■ Work request
Repeat exactly the lines of the entries below from the one with "Affiliateprogram (454, 2245)" through the one with "Kundeservice (568, 2209)", both ends included, and nothing else.

= = =

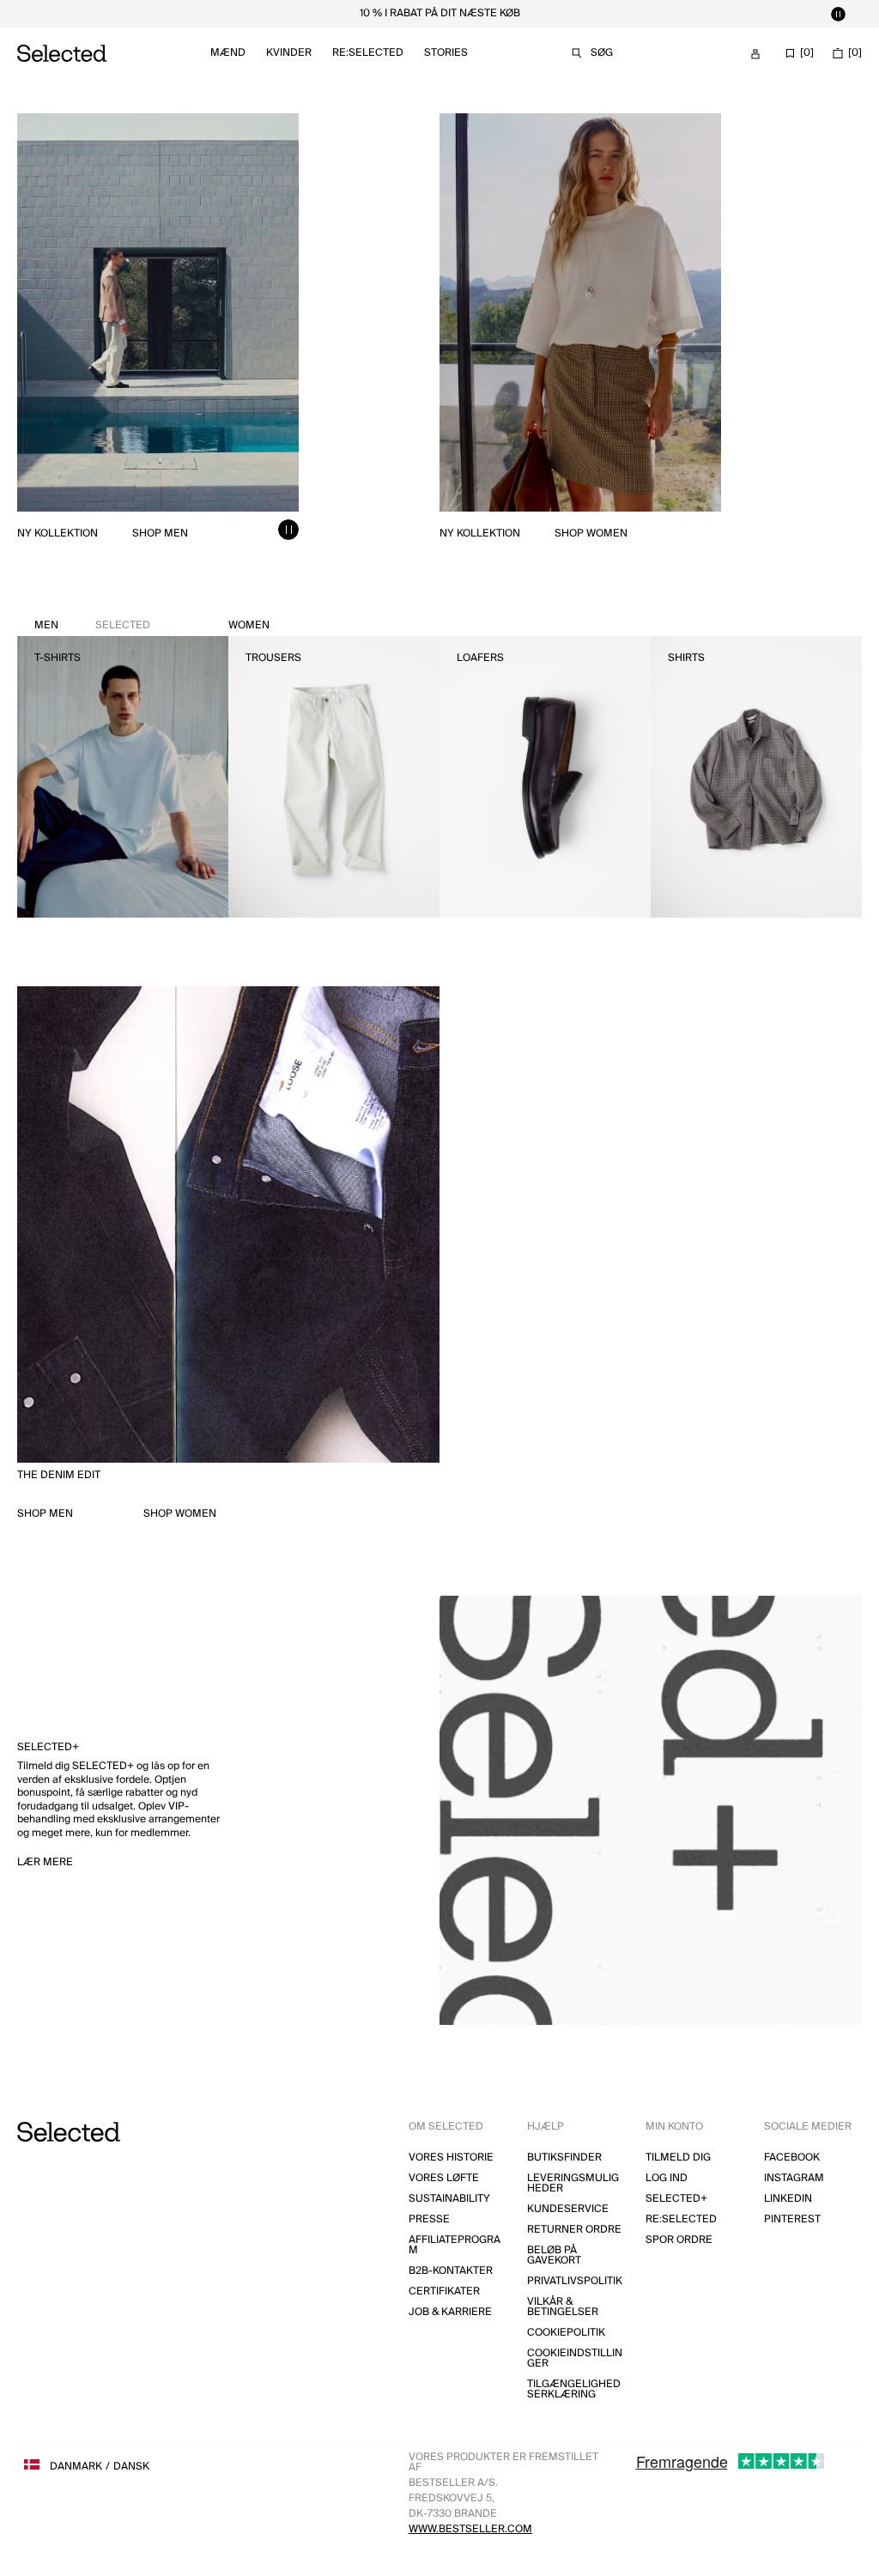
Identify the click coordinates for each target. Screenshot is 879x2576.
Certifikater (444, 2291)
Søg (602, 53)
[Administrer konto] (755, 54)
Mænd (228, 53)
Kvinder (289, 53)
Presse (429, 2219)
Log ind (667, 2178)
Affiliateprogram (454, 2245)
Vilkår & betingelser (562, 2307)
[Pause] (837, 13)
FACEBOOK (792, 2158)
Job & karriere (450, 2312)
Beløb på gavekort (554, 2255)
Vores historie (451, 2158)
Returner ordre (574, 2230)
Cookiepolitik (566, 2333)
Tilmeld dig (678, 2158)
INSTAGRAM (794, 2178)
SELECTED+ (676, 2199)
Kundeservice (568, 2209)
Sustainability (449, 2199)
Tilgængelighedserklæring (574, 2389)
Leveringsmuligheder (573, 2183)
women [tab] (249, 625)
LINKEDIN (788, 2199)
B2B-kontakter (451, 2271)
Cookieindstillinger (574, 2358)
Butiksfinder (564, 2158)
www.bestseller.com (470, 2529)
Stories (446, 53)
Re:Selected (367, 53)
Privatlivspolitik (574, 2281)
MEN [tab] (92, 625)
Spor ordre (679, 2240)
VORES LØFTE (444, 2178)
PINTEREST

= = =

■ Answer space
Affiliateprogram (454, 2245)
Vilkår & betingelser (562, 2307)
[Pause] (837, 13)
FACEBOOK (792, 2158)
Job & karriere (450, 2312)
Beløb på gavekort (554, 2255)
Vores historie (451, 2158)
Returner ordre (574, 2230)
Cookiepolitik (566, 2333)
Tilmeld dig (678, 2158)
INSTAGRAM (794, 2178)
SELECTED+ (676, 2199)
Kundeservice (568, 2209)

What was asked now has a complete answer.